# Records from a data collection:
====
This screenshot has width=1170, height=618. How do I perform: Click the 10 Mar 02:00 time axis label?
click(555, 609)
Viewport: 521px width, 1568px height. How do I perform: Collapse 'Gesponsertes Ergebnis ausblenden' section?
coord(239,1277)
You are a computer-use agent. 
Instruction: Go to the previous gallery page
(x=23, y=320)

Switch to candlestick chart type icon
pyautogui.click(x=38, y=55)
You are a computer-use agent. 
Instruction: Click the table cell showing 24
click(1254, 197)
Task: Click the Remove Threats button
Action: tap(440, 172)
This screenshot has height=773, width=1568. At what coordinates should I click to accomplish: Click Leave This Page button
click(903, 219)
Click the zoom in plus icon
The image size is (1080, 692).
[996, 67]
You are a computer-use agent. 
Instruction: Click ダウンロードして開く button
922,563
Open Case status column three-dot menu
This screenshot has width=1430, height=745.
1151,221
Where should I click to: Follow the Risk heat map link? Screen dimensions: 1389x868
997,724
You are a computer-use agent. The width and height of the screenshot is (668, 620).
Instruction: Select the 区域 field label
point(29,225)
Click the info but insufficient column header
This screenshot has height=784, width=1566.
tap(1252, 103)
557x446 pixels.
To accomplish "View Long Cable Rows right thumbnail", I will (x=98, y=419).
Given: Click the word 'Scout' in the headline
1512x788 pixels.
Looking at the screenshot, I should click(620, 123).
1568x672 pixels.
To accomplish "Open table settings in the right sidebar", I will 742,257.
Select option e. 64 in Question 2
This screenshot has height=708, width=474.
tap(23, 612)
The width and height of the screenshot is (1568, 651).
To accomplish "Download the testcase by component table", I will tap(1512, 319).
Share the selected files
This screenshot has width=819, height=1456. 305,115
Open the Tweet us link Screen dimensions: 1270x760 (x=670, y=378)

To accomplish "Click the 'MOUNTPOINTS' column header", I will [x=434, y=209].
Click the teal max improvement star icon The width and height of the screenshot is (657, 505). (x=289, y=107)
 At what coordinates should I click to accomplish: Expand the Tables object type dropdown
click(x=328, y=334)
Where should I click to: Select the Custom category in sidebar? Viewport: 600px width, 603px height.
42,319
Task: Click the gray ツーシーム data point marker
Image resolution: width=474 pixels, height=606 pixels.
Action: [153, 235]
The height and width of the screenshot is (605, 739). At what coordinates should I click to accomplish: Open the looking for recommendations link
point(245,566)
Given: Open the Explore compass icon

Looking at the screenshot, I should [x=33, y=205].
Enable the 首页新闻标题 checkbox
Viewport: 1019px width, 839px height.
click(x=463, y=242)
====
# What the task requires:
Working through the records above, copy each one exactly.

# Written answer:
This screenshot has width=1170, height=618. How do I perform: Click the 10 Mar 02:00 time axis label?
click(555, 609)
Viewport: 521px width, 1568px height. How do I perform: Collapse 'Gesponsertes Ergebnis ausblenden' section?
coord(239,1277)
You are a computer-use agent. 
Instruction: Go to the previous gallery page
(x=23, y=320)

Switch to candlestick chart type icon
pyautogui.click(x=38, y=55)
You are a computer-use agent. 
Instruction: Click the table cell showing 24
click(1254, 197)
Task: Click the Remove Threats button
Action: tap(440, 172)
This screenshot has height=773, width=1568. At what coordinates should I click to accomplish: Click Leave This Page button
click(903, 219)
Click the zoom in plus icon
The image size is (1080, 692).
[996, 67]
You are a computer-use agent. 
Instruction: Click ダウンロードして開く button
922,563
Open Case status column three-dot menu
This screenshot has width=1430, height=745.
1151,221
Where should I click to: Follow the Risk heat map link? Screen dimensions: 1389x868
997,724
You are a computer-use agent. The width and height of the screenshot is (668, 620).
Instruction: Select the 区域 field label
point(29,225)
Click the info but insufficient column header
This screenshot has height=784, width=1566.
tap(1252, 103)
557x446 pixels.
To accomplish "View Long Cable Rows right thumbnail", I will (x=98, y=419).
Given: Click the word 'Scout' in the headline
1512x788 pixels.
Looking at the screenshot, I should click(620, 123).
1568x672 pixels.
To accomplish "Open table settings in the right sidebar", I will 742,257.
Select option e. 64 in Question 2
This screenshot has height=708, width=474.
tap(23, 612)
The width and height of the screenshot is (1568, 651).
To accomplish "Download the testcase by component table", I will tap(1512, 319).
Share the selected files
This screenshot has width=819, height=1456. 305,115
Open the Tweet us link Screen dimensions: 1270x760 (x=670, y=378)

To accomplish "Click the 'MOUNTPOINTS' column header", I will [x=434, y=209].
Click the teal max improvement star icon The width and height of the screenshot is (657, 505). (x=289, y=107)
 At what coordinates should I click to accomplish: Expand the Tables object type dropdown
click(x=328, y=334)
Where should I click to: Select the Custom category in sidebar? Viewport: 600px width, 603px height.
42,319
Task: Click the gray ツーシーム data point marker
Image resolution: width=474 pixels, height=606 pixels.
Action: [153, 235]
The height and width of the screenshot is (605, 739). At what coordinates should I click to accomplish: Open the looking for recommendations link
point(245,566)
Given: Open the Explore compass icon

Looking at the screenshot, I should [x=33, y=205].
Enable the 首页新闻标题 checkbox
Viewport: 1019px width, 839px height.
click(x=463, y=242)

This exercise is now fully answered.